Nun soll neu verhandelt werden. Am 9. Juni 2004 beginnt das Revisionsverfahren vor der großen Kammer des Europäischen Gerichtshof für Menschenrechte in Straßburg. 19 Richter werden über die obenstehenden Beschwerdepunkte zu entscheiden haben. Was sind die Erwartungen der Öcalan-Anwälte? In einer Stellungsnahme gegenüber dem Koordinationsbüro der Internationalen Initiative machten sie deutlich, dass es für sie oberste Priorität habe, dass die Verschleppung als ungesetzlich festgestellt werde. Dabei soll auch Abdullah Öcalan persönlich angehört werden. Ob dies auf Imrali oder per Videokonferenz geschieht, macht für sie keinen Unterschied. Des weiteren erwarten die Anwälte eine nochmalige Bestätigung, dass das Verfahren gegen Öcalan nicht fair gewesen sei, eine Aufforderung zur Aufhebung der Isolationshaft und deren Verurteilung als Verstoß gegen die Europäische Menschenrechtskonversion, sowie die Zurückweisung aller diskriminierenden Maßnahmen gegen Abdullah Öcalan. Die Öcalan-Anwälte wünschen sich auch, dass das Gericht mehr als bisher den politischen Hintergrund des Verfahrens einbeziehen möge, da zwar Abdullah Öcalan zweifellos ein Individuum aber trotzdem auch ein Produkt eines Konfliktes sei, den er nicht allein zu verantworten habe. Im Rahmen der Suche einer einvernehmlichen Lösung zwischen den Verfahrensparteien müsse auch die kurdische Frage und eine demokratische Lösung zur Sprache kommen. Andernfalls sehe man sich nicht zu einer gütlichen Einigung im Stande.

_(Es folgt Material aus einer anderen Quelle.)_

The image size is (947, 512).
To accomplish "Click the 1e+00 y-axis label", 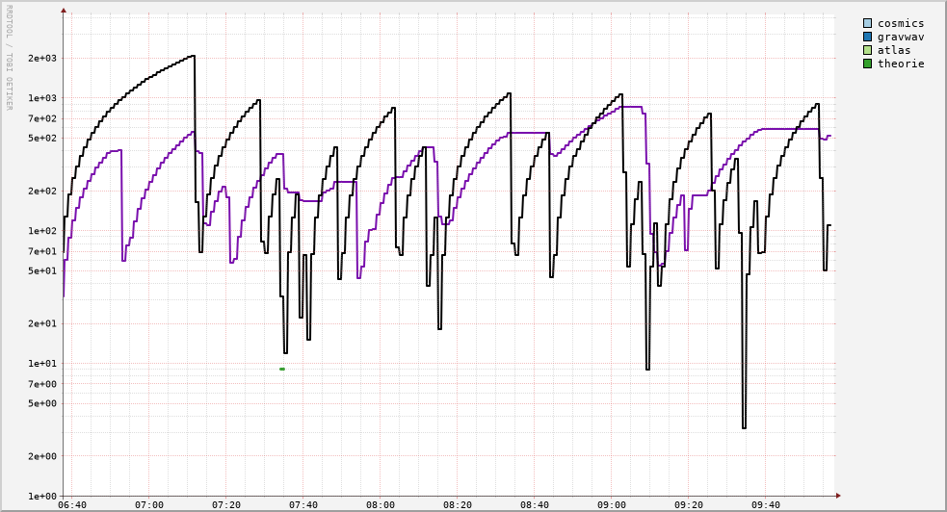I will point(42,497).
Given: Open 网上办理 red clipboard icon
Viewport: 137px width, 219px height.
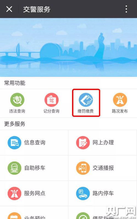Looking at the screenshot, I should [83, 143].
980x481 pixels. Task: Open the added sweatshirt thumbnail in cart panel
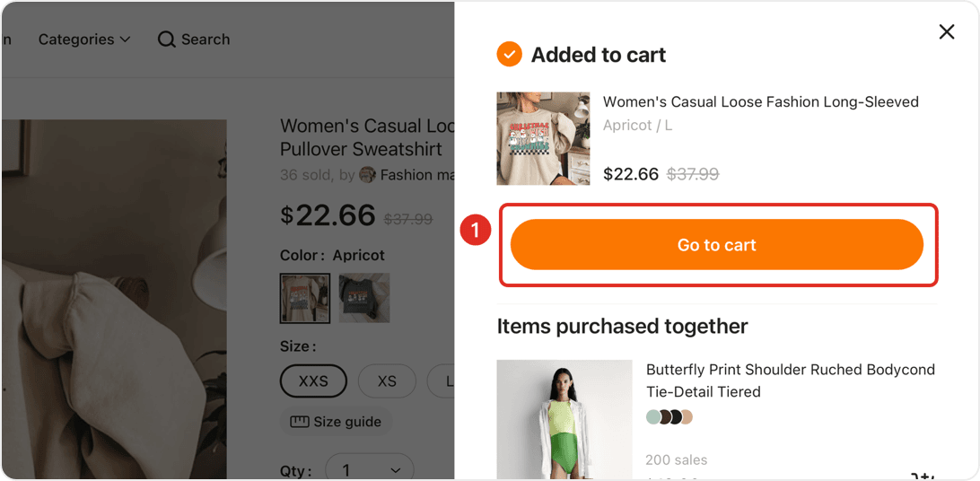click(543, 138)
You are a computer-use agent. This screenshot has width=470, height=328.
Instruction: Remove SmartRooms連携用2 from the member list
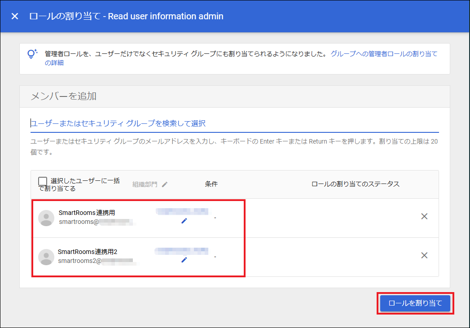click(424, 255)
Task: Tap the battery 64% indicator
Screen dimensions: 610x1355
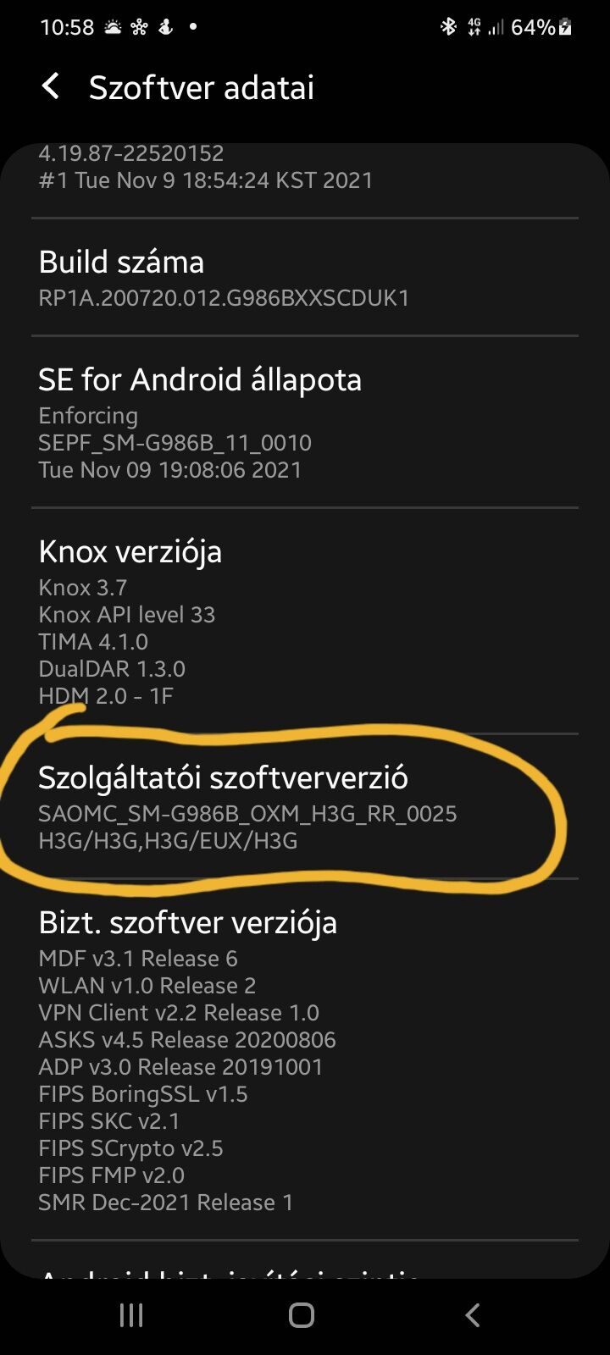Action: coord(541,27)
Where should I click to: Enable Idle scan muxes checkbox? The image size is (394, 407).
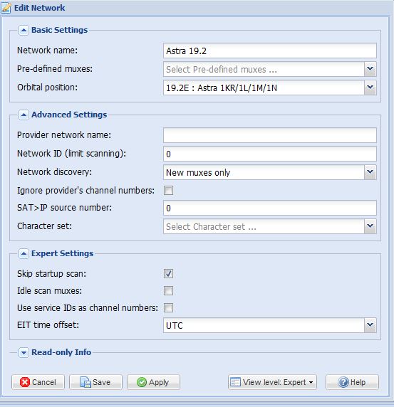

Am 9. Juni 2004 wird sich zeigen, inwieweit europäisches Recht zu einer Lösung der kurdischen Frage beitragen kann. Tausende gegen die Türkei gerichteter Verfahren, in denen die Türkei mehrheitlich für schwerwiegende Menschenrechtsverletzungen verurteilt wurde, zeigen, dass hier kein Problem vorliegt, was sich individualisieren ließe. Zwar kann auch der Europäische Gerichtshof für Menschenrechte seinen gegeben Rahmen nicht verlassen. Er schützt die Rechte Einzelner im Bereich des Europarates. Wenn auch innerstaatliche Konflikte letztendlich individuelle Komponenten haben, lässt sich daraus kein ursächlicher Zusammenhang herstellen. Hinsichtlich der ungelösten kurdischen Frage darf man vom Europäischen Gerichtshof für Menschenrechte zumindest erwarten, dass er dieser Realität Rechnung trägt. Andernfalls wird er seiner Mission nicht gerecht, europäisches Recht zu wahren. Fest steht doch schon jetzt, dass die Türkei noch einen langen Weg zu einer wirklichen Demokratie zurückzulegen hat. Daran werden auch die an den eigenen wirtschaftlichen Interessen orientierten Lobeshymnen einiger EU-Strategen gegenüber den Reformen in der Türkei nichts ändern. Denn ohne eine Lösung der kurdischen Frage wird es keine demokratische Türkei geben. Und eine undemokratische Türkei als Mitglied der EU muss ausgeschlossen sein.